> SELECTED EXCERPT:
Some general guidelines to follow:

1) Do not use the default classification scheme (Natural Breaks (Jenks) for your maps. When mapping parameters such as the GWR parameter values that may have a range that encompasses 0 (e.g., -2.3 -- 5.4) you should use a manual scheme with three classes that allows you to clearly identify the positive parameters from the negative parameters (with one class centered around 0).

2) You should explore the results of the GWR analysis by mapping all of the relevant output variables. By doing so you may be able to identify consistent trends or patterns in the results. You may also find it helpful to display the GWR values over a choropleth map (EAplus) showing the distribution of loneparent, recimmig, etc., in order to see if that can help in interpreting the results.

To be handed in on Wednesday, Feb 13th at the beginning of the lab period: A two-page (typed, double-spaced) non-technical explanation of geographically-weighted regression, a discussion of the GWR results (include a brief comparison of the GWR results to the OLS results), two maps illustrating some of your results (e.g., showing the spatial distribution of the parameters), and a two-page (typed, double-spaced) discussion of how GWR could be used in a variety of different contexts.

> THE DATA:
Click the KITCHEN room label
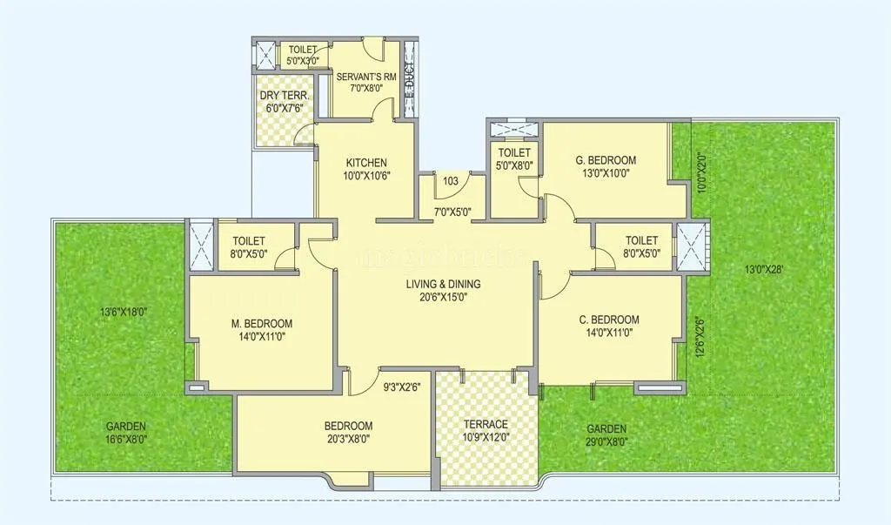pyautogui.click(x=366, y=163)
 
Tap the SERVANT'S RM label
pyautogui.click(x=366, y=77)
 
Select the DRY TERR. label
pyautogui.click(x=281, y=97)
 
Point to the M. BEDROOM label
pyautogui.click(x=261, y=323)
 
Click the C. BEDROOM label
pyautogui.click(x=609, y=320)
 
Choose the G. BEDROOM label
pyautogui.click(x=606, y=160)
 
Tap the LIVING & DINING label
pyautogui.click(x=444, y=284)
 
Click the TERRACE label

> TASKS AND EXERCISES:
- A) Switch "manual" to "custom" in the part of the GWR guidelines that opens with the words containing "Some general guidelines" and closes with "centered around 0).", and write out that part.
- B) Pick up the GWR assignment guidelines after their last sentence and keep writing.
The data can be ignored; you won't need it.

> RESPONSES PER TASK:
- A)
Some general guidelines to follow:

1) Do not use the default classification scheme (Natural Breaks (Jenks) for your maps. When mapping parameters such as the GWR parameter values that may have a range that encompasses 0 (e.g., -2.3 -- 5.4) you should use a custom scheme with three classes that allows you to clearly identify the positive parameters from the negative parameters (with one class centered around 0).

- B)
To help you in your discussion on GWR, and on how GWR could be used in a variety of contexts, here is a page that has references that discuss GWR (http://ncg.nuim.ie/ncg/GWR/refs.htm), and here are the results of a Google Scholar search on GWR. A paper that describes how to map the results of GWR, and links to videos that discuss GWR (presented by Stewart Fotheringham).

Definitions for census variables can be found here--The 2001 Census Handbook Reference (pdf). The complete census questionnaire (pdf) for 2001 is also a valuable reference since it contains the questions themselves. Statistics Canada publishes many documents that describe in detail their products (here); you can also search for a specific document.

Notes: I have included two income variables--one the 'raw' $ average income values, and the other [Income1000] the average income divided by 1000. The reason for doing this simple variable transformation is that GWR does not provide standardized regression values. That is, when interpreting the output parameters, it helps if the input variables all have similar ranges. Since the other census variables, and the readiness-to-learn variables, all have ranges of 0 - 100, transforming income into a variable that has a similar range [0 - 82] will make it much easier for you to interpret the relative contributions of each variable to the predicted value (i.e., a 'unit' of each independent variable is about equal from a strict numerical viewpoint). However, when mapping the variables you might as well map the actual average income values, since that will be easier to interpret.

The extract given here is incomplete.